O acesso à informação pública no Brasil tem seus limites. Caixas-pretas em órgãos como as pastas militares e o Itamaraty impedem o exercício pleno, pela sociedade, do controle das decisões administrativas ou mesmo do resgate de fatos históricos importantes. Somando-se a um grupo de entidades que briga pelo direito efetivo de acesso a informações públicas, foi criada nesta quinta-feira a Frente Congressual pró-Direito de Acesso a Informações Públicas.

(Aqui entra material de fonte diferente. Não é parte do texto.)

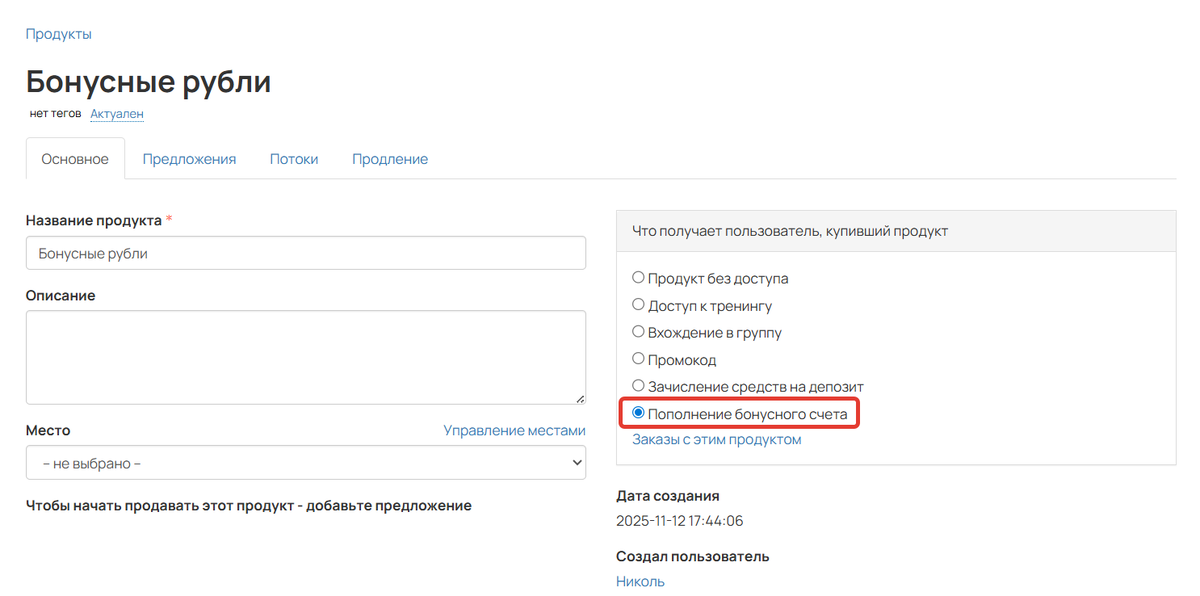Add tags via 'нет тегов' label
The image size is (1200, 596).
54,113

“O Brasil está numa posição intermediária no mundo, entre os países que já têm leis sobre o acesso e os que não chegaram a discutir”, diz o deputado Fernando Gabeira (PV-RJ), um dos integrantes da frente parlamentar. “Aqui discutimos, mas não chegamos a uma lei. E o acesso à informação é fundamental para a democracia”.
Uma lei da era Fernando Henrique Cardoso prevê até 50 anos para o sigilo de documentos públicos, prorrogáveis por períodos semelhantes. O presidente Luiz Inácio Lula da Silva alterou esse prazo de 50 anos para 30 anos. Mas, na prática, por conta da possibilidade de várias prorrogações do prazo, isso significa o sigilo “eterno” de documentos. Um dos casos mais conhecidos é o da Guerrilha do Araguaia - entre aqueles que ninguém sabe, ninguém viu.
Segundo Gabeira, a primeira ação da Frente será uma conversa com os presidentes da Câmara, Arlindo Chinaglia (PT-SP), e do Senado, Renan Calheiros (PMDB-AL). Outros parlamentares que compõem o grupo são Gustavo Fruet (PSDB-PR), Reginaldo Lopes (PT-MG), Rodrigo Loures (PMDB-PR) e Luiz Paulo Vellozo Lucas (PSDB-ES). O deputado mineiro é autor de um projeto de lei que prevê a democratização do acesso.
Entre as entidades que compõem o Fórum de Direito de Acesso à Informação Pública estão a Ordem dos Advogados do Brasil (OAB), Associação Paulista de Jornais (APJ), Associação Nacional de Jornais (ANJ), Ajufe (Associação dos Juízes Federais), Abraji (Associação Brasileira de Jornalismo Investigativo), Abong (Associação Brasileira de Organizações Não-Governamentais), Fenaj (Federação Nacional dos Jornalistas) e Transparência Brasil.